Lama Tsongkhapa: Il calmo dimorare

Il calmo dimorare consiste principalmente in una meditazione stabilizzante, in cui la mente viene tenuta su un singolo oggetto, diversa perciò dalla meditazione analitica, in cui argomenti come l’impermanenza o la vacuità vengono analizzati per mezzo del ragionamento. Dato che una mente dispersa nei suoi vari oggetti esterni è poco efficace, lo scopo di sviluppare il calmo dimorare è proprio quello di rendere la mente più efficace. Se non possedete quel tipo di concentrazione in cui la mente si trova in una condizione stabile, chiara e non vacillante, la saggezza non può conoscere il suo oggetto così com’è, nei suoi aspetti più sottili; perciò, è necessario avere una mente molto focalizzata. Inoltre, pur possedendo la capacità di concentrazione, questa non può far nulla contro quella concezione errata che vede gli oggetti esistere in sé e per sé. Da qui la necessità di unire la concentrazione con la saggezza che realizza la vacuità di esistenza intrinseca.

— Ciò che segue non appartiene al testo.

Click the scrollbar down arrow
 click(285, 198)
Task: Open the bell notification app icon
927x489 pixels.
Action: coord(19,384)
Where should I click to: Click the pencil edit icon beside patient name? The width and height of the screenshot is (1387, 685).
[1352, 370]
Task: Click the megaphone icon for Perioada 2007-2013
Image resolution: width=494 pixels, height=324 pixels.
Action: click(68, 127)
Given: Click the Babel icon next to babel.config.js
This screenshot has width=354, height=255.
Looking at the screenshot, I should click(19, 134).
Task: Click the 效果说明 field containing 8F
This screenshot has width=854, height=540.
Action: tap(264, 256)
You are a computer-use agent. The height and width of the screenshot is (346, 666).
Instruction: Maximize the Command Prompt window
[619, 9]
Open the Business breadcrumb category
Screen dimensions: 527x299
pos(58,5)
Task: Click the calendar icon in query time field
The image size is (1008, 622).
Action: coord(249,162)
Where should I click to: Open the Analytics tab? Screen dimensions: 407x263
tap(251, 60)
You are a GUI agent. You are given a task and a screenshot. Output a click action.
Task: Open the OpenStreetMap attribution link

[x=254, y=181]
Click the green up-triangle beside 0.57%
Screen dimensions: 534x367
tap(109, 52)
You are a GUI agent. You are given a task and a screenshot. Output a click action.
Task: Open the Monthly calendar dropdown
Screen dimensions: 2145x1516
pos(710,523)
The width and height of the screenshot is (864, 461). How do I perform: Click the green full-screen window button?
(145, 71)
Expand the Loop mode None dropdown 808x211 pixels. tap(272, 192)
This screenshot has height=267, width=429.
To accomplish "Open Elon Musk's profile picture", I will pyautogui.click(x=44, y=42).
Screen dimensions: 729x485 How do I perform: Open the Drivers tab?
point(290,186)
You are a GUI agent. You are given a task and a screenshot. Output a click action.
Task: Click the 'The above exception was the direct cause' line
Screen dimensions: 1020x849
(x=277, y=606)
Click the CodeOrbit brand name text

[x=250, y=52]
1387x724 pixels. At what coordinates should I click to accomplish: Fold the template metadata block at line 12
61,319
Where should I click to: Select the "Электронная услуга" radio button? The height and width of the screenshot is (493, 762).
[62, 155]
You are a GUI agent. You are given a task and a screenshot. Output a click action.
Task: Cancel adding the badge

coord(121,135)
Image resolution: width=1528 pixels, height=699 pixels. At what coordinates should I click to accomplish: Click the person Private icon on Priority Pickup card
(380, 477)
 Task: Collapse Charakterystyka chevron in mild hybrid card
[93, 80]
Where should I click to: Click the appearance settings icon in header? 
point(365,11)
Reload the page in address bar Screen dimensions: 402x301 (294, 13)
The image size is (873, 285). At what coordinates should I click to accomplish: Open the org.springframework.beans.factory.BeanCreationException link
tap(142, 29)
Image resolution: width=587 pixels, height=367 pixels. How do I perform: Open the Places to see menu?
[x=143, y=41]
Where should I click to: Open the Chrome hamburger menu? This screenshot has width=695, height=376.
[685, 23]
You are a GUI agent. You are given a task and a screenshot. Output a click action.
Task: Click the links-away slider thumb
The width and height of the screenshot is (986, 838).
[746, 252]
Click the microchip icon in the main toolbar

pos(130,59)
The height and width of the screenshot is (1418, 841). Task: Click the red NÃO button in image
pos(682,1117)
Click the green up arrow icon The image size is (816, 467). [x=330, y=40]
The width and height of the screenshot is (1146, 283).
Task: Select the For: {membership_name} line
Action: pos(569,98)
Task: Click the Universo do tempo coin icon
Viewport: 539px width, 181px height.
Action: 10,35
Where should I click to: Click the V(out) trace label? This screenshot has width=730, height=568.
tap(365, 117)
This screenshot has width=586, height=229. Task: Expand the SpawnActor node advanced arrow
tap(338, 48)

In generale, nel Veicolo del Mantra e in particolare nel Tantra Yoga, vengono descritte molte tecniche per facilitare l’ottenimento del calmo dimorare; considereremo prima le tecniche condivise da tutti i sistemi. La postura del corpo è importante. Sedete a gambe incrociate, la spina dorsale dritta come una freccia. Le spalle si trovano allo stesso livello e le mani nella posizione dell’equilibrio meditativo, quattro dita sotto l’ombelico, la mano destra distesa sulla mano sinistra e i pollici che si toccano, a formare un triangolo. Il collo, leggermente piegato verso il basso, come quello di un pavone, permetterà alla bocca e ai denti di stare in una posizione naturale, la punta della lingua tocca il palato, dietro i denti centrali. Gli occhi guardano leggermente verso il basso; non vi è necessità che siano rivolti verso la punta del naso; possono anche essere rivolti verso il pavimento davanti a voi, se vi viene più naturale. Non tenete gli occhi troppo aperti né costringeteli a stare chiusi; solo un po’ aperti. Anche se sono aperti, quando la vostra coscienza mentale sarà stabile sul suo oggetto, ciò che appare alla vostra coscienza visiva, non sarà di disturbo dato che non lo noterete. Va bene anche chiuderli ogni tanto, se vi viene naturale.

Per porre la mente sull’oggetto di osservazione in modo stabile, all’inizio è necessario usare un oggetto di osservazione adatto a contrastare la vostra emozione afflittiva dominante, dato che essa è fortemente radicata nella mente e potrà facilmente interrompere qualsiasi tentativo di concentrarla. Perciò il Buddha ha descritto diversi tipi di oggetti per purificare il comportamento:

Per coloro la cui emozione afflittiva dominante è il desiderio, la bruttezza costituirà un utile oggetto di meditazione. In questo caso, il termine “bruttezza”, non deve per forza riferirsi a qualcosa di deforme; la natura stessa del nostro corpo, composto di sangue, carne, ossa e così via, può apparentemente sembrare di bell’aspetto e di un bel colore, ma se lo investigate attentamente, vi accorgerete che la sua essenza è piuttosto diversa: vi sono sostanze come le ossa, il sangue, l’urina, le feci e così via.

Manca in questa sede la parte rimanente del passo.